Goal of the exercise: Locate and copy each line in the data that contains the word "will".
--------
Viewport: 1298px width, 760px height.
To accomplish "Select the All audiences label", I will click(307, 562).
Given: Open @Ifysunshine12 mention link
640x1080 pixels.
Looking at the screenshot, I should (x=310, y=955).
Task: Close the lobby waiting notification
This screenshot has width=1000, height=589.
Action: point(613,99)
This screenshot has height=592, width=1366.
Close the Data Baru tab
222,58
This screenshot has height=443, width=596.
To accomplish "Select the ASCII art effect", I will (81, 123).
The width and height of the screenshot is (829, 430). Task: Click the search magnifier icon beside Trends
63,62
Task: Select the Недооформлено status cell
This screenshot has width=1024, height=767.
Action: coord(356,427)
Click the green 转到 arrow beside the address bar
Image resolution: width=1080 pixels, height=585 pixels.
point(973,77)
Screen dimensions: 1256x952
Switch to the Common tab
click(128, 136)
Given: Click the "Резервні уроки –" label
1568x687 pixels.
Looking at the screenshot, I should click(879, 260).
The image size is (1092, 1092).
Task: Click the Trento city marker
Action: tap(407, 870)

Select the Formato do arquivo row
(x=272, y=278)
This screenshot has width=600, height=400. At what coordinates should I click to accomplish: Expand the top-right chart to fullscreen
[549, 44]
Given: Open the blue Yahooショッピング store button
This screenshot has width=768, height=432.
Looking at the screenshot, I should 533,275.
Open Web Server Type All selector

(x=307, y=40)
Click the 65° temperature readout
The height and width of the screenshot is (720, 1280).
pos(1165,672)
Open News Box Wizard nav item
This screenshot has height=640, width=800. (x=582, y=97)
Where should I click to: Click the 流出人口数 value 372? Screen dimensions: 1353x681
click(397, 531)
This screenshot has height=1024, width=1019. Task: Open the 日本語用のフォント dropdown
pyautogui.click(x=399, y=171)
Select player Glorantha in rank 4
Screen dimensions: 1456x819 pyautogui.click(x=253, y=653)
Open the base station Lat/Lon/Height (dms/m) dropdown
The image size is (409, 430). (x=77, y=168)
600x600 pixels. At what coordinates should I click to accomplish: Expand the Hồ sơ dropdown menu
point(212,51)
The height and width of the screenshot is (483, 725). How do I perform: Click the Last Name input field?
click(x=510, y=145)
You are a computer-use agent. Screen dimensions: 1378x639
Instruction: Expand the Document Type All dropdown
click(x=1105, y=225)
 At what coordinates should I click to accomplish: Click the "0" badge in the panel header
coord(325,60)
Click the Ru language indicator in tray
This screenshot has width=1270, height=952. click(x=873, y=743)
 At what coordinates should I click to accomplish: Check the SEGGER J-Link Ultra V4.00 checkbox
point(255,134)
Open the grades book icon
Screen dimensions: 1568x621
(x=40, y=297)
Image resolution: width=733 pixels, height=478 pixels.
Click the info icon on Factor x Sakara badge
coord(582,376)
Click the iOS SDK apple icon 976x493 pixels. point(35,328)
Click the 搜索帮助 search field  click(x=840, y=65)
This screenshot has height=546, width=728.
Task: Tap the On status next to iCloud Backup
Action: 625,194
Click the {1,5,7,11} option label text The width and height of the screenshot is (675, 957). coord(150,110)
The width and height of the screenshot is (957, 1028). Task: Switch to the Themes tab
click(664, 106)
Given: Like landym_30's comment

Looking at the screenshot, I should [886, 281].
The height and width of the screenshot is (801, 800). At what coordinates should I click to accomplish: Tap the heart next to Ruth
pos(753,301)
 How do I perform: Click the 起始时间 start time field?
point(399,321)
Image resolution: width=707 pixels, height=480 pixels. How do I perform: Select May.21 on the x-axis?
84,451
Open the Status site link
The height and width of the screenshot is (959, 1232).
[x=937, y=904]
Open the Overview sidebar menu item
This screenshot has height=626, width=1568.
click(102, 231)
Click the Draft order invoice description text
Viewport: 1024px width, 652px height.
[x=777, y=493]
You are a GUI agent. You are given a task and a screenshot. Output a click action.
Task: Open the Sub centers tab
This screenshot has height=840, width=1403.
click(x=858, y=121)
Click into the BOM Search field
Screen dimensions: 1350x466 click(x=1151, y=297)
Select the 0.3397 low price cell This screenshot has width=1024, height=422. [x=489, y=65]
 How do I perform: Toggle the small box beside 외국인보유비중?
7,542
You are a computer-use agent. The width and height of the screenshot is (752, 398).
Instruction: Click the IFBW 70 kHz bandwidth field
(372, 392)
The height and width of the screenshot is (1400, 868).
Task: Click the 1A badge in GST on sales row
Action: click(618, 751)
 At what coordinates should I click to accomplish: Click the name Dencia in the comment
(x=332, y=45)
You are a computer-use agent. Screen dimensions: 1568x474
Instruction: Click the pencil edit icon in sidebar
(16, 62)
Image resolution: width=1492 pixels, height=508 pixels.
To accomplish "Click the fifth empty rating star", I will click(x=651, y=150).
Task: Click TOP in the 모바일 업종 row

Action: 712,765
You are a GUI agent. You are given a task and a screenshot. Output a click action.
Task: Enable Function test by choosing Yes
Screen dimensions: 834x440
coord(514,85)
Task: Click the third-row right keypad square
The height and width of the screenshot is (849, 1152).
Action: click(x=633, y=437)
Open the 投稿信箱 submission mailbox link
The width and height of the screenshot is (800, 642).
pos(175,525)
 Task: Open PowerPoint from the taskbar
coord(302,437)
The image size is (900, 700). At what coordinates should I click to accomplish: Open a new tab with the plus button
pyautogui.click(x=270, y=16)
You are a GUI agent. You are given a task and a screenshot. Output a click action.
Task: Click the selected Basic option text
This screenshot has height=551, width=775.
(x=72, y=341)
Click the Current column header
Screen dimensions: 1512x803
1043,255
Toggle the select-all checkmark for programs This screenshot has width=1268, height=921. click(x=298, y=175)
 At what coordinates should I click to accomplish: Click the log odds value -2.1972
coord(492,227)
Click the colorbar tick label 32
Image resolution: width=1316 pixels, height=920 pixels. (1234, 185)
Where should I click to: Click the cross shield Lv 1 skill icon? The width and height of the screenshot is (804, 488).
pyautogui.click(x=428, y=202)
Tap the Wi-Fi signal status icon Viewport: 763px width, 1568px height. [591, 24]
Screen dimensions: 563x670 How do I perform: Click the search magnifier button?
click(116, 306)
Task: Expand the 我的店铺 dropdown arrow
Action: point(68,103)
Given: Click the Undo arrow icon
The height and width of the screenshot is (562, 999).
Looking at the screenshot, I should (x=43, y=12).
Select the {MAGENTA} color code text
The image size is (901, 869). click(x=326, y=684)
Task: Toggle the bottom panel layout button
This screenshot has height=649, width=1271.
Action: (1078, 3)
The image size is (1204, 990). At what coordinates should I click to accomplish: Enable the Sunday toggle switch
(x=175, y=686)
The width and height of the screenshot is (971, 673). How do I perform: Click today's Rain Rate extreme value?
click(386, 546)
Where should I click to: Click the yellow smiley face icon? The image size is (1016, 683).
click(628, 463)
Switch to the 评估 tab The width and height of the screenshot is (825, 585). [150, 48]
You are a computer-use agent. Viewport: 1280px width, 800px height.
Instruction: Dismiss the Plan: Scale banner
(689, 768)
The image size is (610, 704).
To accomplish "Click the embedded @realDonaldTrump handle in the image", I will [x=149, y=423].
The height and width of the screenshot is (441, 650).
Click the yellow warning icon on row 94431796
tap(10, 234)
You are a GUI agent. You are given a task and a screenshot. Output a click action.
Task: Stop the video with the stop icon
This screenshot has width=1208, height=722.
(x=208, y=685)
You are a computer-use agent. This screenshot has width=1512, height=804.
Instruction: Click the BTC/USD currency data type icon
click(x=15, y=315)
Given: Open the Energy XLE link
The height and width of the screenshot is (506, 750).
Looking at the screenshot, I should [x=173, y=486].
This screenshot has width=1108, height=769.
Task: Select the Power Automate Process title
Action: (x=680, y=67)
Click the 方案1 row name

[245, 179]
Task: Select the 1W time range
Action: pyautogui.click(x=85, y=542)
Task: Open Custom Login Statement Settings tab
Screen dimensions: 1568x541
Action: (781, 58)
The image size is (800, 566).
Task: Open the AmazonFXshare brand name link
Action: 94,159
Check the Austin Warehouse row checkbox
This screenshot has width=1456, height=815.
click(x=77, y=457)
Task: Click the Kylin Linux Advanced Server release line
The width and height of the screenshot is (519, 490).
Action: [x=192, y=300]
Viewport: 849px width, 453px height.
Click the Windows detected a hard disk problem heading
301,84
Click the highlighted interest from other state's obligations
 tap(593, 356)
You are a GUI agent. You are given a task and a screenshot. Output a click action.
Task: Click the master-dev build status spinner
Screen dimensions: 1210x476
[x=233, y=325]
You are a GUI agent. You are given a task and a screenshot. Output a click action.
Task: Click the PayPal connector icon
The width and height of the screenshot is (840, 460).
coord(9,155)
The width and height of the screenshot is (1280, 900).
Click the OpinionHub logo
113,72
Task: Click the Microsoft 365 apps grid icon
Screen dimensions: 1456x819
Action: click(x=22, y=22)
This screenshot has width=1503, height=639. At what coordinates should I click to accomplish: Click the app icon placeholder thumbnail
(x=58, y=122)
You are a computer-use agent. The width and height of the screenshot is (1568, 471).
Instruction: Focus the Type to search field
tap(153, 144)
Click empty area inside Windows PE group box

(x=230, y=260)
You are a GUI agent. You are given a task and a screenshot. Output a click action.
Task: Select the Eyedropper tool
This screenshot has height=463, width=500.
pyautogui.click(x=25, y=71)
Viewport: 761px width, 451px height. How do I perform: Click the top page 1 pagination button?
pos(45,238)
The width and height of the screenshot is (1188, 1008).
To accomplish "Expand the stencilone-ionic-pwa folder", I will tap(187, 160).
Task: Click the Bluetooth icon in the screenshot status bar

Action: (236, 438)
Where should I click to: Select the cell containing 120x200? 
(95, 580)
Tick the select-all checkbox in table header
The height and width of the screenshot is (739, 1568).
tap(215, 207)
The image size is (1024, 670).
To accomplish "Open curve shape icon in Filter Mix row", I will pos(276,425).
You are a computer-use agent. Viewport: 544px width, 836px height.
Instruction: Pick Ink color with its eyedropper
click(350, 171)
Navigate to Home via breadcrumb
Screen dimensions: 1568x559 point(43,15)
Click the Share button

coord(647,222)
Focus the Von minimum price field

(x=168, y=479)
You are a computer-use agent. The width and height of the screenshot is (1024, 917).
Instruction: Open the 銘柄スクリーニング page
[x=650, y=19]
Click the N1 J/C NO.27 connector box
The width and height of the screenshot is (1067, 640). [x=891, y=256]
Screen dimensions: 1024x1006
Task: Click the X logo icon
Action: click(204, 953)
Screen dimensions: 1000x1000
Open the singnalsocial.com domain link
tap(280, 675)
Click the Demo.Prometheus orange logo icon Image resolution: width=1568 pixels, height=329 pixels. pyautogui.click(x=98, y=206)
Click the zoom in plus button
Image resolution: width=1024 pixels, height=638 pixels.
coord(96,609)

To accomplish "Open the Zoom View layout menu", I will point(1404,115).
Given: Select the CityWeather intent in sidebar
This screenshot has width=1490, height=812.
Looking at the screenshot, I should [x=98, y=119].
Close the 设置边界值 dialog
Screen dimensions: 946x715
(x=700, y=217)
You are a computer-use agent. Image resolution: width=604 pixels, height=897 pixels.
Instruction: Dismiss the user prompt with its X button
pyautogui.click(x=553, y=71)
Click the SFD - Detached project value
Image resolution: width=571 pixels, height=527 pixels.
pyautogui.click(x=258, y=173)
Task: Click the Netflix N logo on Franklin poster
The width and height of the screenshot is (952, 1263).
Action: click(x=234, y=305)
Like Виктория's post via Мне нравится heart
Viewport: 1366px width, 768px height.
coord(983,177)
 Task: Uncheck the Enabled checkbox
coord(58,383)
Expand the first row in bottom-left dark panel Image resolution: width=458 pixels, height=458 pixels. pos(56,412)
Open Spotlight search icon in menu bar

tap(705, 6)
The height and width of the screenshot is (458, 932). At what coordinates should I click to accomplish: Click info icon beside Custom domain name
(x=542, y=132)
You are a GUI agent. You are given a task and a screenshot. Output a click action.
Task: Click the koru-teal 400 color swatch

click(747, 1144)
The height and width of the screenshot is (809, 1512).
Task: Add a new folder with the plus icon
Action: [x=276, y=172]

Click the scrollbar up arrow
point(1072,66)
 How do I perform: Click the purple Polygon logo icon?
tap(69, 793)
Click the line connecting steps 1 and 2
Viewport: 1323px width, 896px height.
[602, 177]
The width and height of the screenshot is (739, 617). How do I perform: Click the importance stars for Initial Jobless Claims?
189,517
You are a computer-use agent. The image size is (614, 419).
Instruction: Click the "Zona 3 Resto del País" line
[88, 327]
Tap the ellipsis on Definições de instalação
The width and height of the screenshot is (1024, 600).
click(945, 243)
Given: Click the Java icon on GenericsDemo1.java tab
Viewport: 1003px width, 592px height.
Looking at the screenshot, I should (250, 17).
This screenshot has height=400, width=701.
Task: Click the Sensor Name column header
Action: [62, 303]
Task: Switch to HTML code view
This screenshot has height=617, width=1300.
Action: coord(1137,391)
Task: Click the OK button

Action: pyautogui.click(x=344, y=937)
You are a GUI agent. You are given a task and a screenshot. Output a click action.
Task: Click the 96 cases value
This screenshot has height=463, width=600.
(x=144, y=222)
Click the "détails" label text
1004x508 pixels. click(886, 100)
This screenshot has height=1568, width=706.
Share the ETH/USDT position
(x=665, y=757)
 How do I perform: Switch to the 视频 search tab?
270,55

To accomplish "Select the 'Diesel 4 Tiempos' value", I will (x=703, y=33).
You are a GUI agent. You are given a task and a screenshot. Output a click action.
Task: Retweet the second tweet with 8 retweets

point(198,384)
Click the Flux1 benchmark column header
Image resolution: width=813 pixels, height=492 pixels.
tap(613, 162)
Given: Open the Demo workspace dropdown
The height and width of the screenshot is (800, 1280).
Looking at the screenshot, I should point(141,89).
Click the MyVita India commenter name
--------
Answer area:
To accomplish "Select the All audiences label", I will click(307, 562).
To accomplish "Select the ASCII art effect", I will (81, 123).
To accomplish "Click the fifth empty rating star", I will click(x=651, y=150).
To accomplish "Click the embedded @realDonaldTrump handle in the image", I will [x=149, y=423].
To accomplish "Expand the stencilone-ionic-pwa folder", I will tap(187, 160).
To accomplish "Open curve shape icon in Filter Mix row", I will pos(276,425).
To accomplish "Open the Zoom View layout menu", I will point(1404,115).
To accomplish "Select the 'Diesel 4 Tiempos' value", I will (x=703, y=33).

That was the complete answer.